Bombardier puts the brakes on North American high-speed train plans
(The following article by Bertrand Marotte was posted on the Globe and Mail website on June 3.)
MONTREAL -- Bombardier Inc. has put on ice its once-ambitious plans for high-speed train travel in North America.
André Navarri, president of Bombardier Transportation, said in an interview yesterday that there is little appetite for high-speed rail in North America, unlike in Europe and parts of Asia.
"For the time being, there is no project which is close to being promoted," he said. Asked about the potential for its once highly touted JetTrain technology in North America, he replied: "As there is no high-speed corridor for the time being, there is no JetTrain."
Bombardier Transportation spokeswoman Hélène Gagnon said later that Bombardier is no longer in discussions with any government bodies anywhere in North America regarding the funding of high-speed train travel.
"There is no project of any kind in Canada or the United States that is the subject of discussions," she said.
Bombardier Transportation is the rail unit of the global plane and train maker.
Montreal-based Bombardier had for the past several years been running a major campaign to spark interest in its high-speed train technology in the United States and Canada.
A high-profile attempt to win approval in Florida for its 240-kilometre-an-hour JetTrain failed last November after taxpayers voted it down.
And Bombardier, along with French partner Alstom SA, has been plagued by technical and other problems with their Acela Express train operated by Amtrak in the Washington-New York-Boston corridor, the only existing high-speed train in North America.
"Is there a market in North America for a very high-speed train? It's a difficult issue," Mr. Navarri said at corporate head office.
While high-speed trains have staked out a place in the popular, well-established rail system of Europe, "it's a little more difficult to find the right [rail] corridors in North America," he said.
"We are still prepared to discuss the [high-speed] potential in North America, but in North America we will mainly focus on the mass transit market," said Mr. Navarri, a former senior executive at Alstom who was hired last year by Bombardier to lead a sweeping restructuring at Bombardier Transportation.
It is difficult to get all the players -- especially governments -- to agree on how best to develop high-speed train travel in North America, he added.
"Up to now, it has not been possible to find this agreement, with the exception of Acela."
In Canada, Bombardier had high hopes for its JetTrain, particularly in the Quebec City-Windsor, Ont., corridor, and had been lobbying the federal government for financial assistance to upgrade the corridor at a cost of up to $3-billion.
"Quebec City-Windsor for the time being is on ice, for financial reasons," Ms. Gagnon said.
Other city-to-city links that Bombardier had identified included Calgary-Edmonton, Chicago-St. Louis, Los Angeles-San Francisco and Orlando-Miami.
Mr.
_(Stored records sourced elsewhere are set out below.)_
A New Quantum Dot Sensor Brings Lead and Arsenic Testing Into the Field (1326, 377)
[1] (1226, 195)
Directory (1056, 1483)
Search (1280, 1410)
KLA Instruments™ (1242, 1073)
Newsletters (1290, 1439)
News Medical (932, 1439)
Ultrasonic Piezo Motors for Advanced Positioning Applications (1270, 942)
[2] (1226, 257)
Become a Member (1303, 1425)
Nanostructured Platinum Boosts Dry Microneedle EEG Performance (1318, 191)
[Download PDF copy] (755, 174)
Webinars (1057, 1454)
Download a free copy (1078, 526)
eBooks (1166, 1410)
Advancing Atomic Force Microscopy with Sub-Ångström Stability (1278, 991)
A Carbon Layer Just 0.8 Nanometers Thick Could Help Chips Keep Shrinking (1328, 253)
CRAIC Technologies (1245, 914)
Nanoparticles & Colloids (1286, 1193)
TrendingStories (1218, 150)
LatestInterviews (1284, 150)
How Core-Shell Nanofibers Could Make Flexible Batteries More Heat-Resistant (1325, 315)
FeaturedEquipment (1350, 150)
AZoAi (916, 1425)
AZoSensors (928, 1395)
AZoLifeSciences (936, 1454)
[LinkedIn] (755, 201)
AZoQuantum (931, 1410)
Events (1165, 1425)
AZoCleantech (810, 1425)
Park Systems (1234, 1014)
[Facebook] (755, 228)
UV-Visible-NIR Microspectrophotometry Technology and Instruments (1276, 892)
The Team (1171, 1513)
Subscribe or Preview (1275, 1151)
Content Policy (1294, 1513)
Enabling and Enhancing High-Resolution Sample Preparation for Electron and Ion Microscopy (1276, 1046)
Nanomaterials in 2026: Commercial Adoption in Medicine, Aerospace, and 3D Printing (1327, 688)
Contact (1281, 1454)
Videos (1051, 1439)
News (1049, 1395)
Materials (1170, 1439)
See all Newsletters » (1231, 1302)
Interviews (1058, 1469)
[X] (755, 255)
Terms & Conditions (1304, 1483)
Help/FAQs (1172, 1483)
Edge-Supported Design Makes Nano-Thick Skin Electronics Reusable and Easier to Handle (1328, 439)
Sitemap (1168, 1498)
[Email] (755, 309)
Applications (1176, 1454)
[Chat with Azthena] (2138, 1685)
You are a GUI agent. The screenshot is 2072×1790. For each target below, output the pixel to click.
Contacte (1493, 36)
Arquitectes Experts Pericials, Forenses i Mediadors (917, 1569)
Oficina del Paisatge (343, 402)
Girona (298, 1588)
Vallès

Navarri said he is not disheartened by an embarrassing series of technical glitches, delivery delays and contractual disputes related to the Acela Express.
He said he is confident that the latest snafu -- the Acela was yanked out of service in April after cracks on brake components were discovered -- will be amicably settled and won't degenerate into a legal brawl, as happened four years ago over costly design changes.
Meanwhile, Mr. Navarri said he expects strong growth from Eastern European countries as they join the European Union and become eligible for funding to upgrade their aging rail equipment.
Bombardier Transportation -- the world's largest manufacturer of rail transportation equipment -- also sees growth from the planned standardization of Europe's patchwork rail signalling system, as well as from the boosting of its services unit to about 30 per cent of revenue from 17 per cent today, he said.
Outside Europe, China represents a huge potential market for Bombardier, Mr. Navarri said.
He also said Bombardier Transportation's restructuring plan -- announced last year -- is on track and even ahead of schedule, with a work force reduction of about 15 per cent, to about 30,000 from more than 35,000 and the closing of seven facilities in Europe by the end of this year.
"All these plans are starting to show good results, especially in terms of profitability," and the rail unit should reach its target of 6-per-cent profit margins in the medium term as expected.
Six per cent is not the ultimate goal, he added.
"After that, we want to go even further."